▶ _Task prompt_
Copy out every entry, keeping each character the same.

★ ★ ★ ★

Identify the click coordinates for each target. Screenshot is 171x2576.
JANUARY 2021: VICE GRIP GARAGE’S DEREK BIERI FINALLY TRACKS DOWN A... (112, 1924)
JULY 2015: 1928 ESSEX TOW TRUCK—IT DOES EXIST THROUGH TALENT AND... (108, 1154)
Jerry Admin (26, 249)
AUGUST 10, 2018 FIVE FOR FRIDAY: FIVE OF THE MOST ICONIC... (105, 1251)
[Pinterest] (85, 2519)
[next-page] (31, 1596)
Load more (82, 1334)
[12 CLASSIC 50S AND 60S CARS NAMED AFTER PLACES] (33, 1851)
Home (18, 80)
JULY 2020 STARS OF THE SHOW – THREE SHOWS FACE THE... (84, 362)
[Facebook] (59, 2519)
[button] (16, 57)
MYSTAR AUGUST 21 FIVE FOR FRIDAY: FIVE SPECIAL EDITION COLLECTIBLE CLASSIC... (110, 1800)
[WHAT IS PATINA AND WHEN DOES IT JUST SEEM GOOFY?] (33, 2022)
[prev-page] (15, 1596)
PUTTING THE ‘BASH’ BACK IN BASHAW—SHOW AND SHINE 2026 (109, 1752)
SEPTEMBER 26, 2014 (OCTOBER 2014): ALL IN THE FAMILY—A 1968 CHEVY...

★ ★ ★ ★

▶ _Result_
Identify the click coordinates for each target. Screenshot is 171x2576.
JANUARY 2021: VICE GRIP GARAGE’S DEREK BIERI FINALLY TRACKS DOWN A... (112, 1924)
JULY 2015: 1928 ESSEX TOW TRUCK—IT DOES EXIST THROUGH TALENT AND... (108, 1154)
Jerry Admin (26, 249)
AUGUST 10, 2018 FIVE FOR FRIDAY: FIVE OF THE MOST ICONIC... (105, 1251)
[Pinterest] (85, 2519)
[next-page] (31, 1596)
Load more (82, 1334)
[12 CLASSIC 50S AND 60S CARS NAMED AFTER PLACES] (33, 1851)
Home (18, 80)
JULY 2020 STARS OF THE SHOW – THREE SHOWS FACE THE... (84, 362)
[Facebook] (59, 2519)
[button] (16, 57)
MYSTAR AUGUST 21 FIVE FOR FRIDAY: FIVE SPECIAL EDITION COLLECTIBLE CLASSIC... (110, 1800)
[WHAT IS PATINA AND WHEN DOES IT JUST SEEM GOOFY?] (33, 2022)
[prev-page] (15, 1596)
PUTTING THE ‘BASH’ BACK IN BASHAW—SHOW AND SHINE 2026 (109, 1752)
SEPTEMBER 26, 2014 (OCTOBER 2014): ALL IN THE FAMILY—A 1968 CHEVY...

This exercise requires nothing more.